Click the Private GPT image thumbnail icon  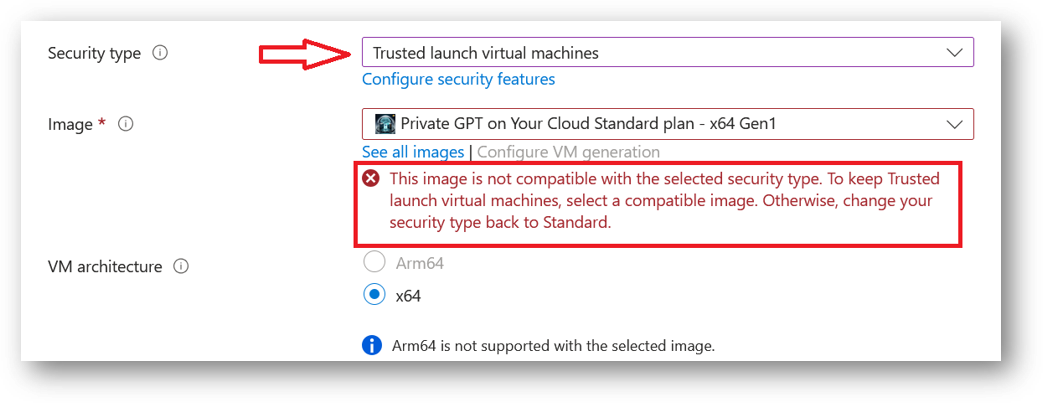point(385,124)
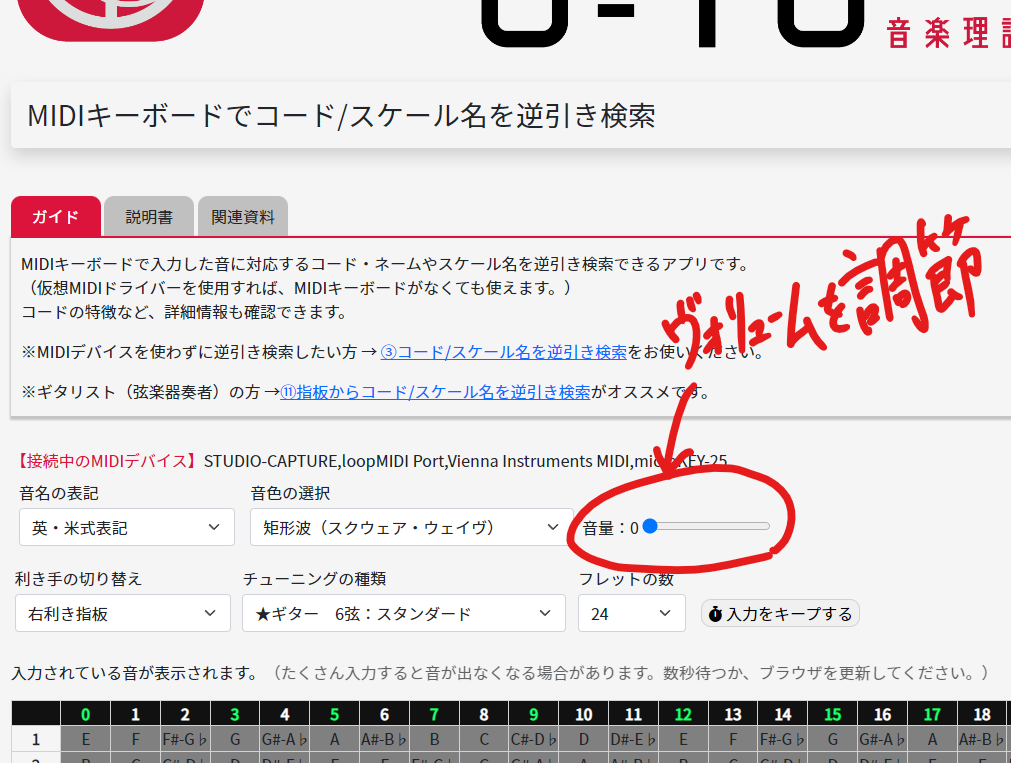The height and width of the screenshot is (763, 1011).
Task: Click the red app logo icon
Action: tap(110, 15)
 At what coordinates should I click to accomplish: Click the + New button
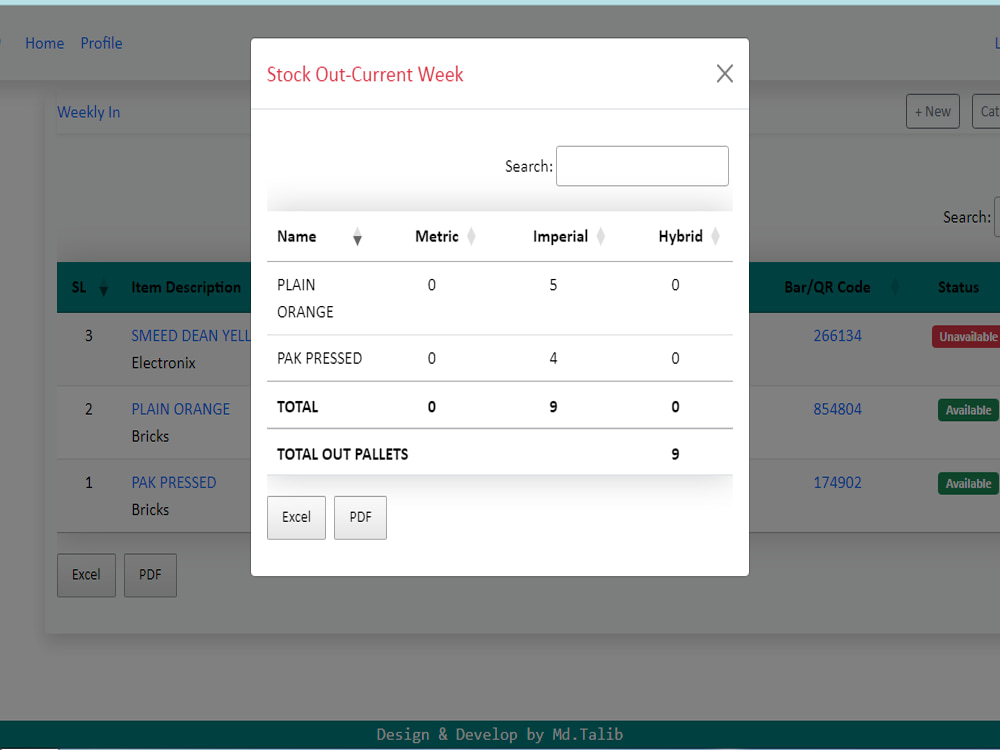click(932, 111)
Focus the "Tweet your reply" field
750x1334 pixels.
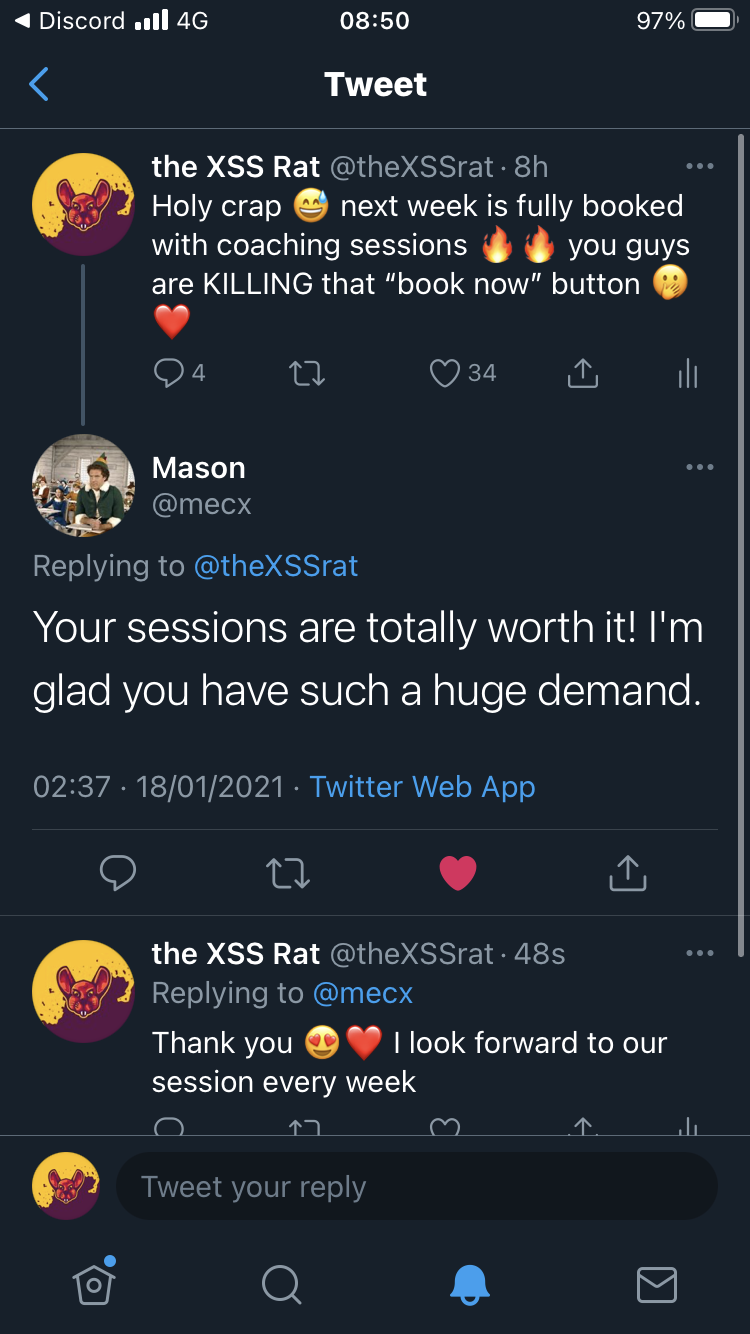coord(416,1187)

::::

To do:
Everything from the line containing "At what coordinates" through the end of the data should be printed exactly, line for line, except the pictures.

Response area:
 At what coordinates should I click to accomplish: Click the + New button
click(932, 111)
Focus the "Tweet your reply" field
750x1334 pixels.
coord(416,1187)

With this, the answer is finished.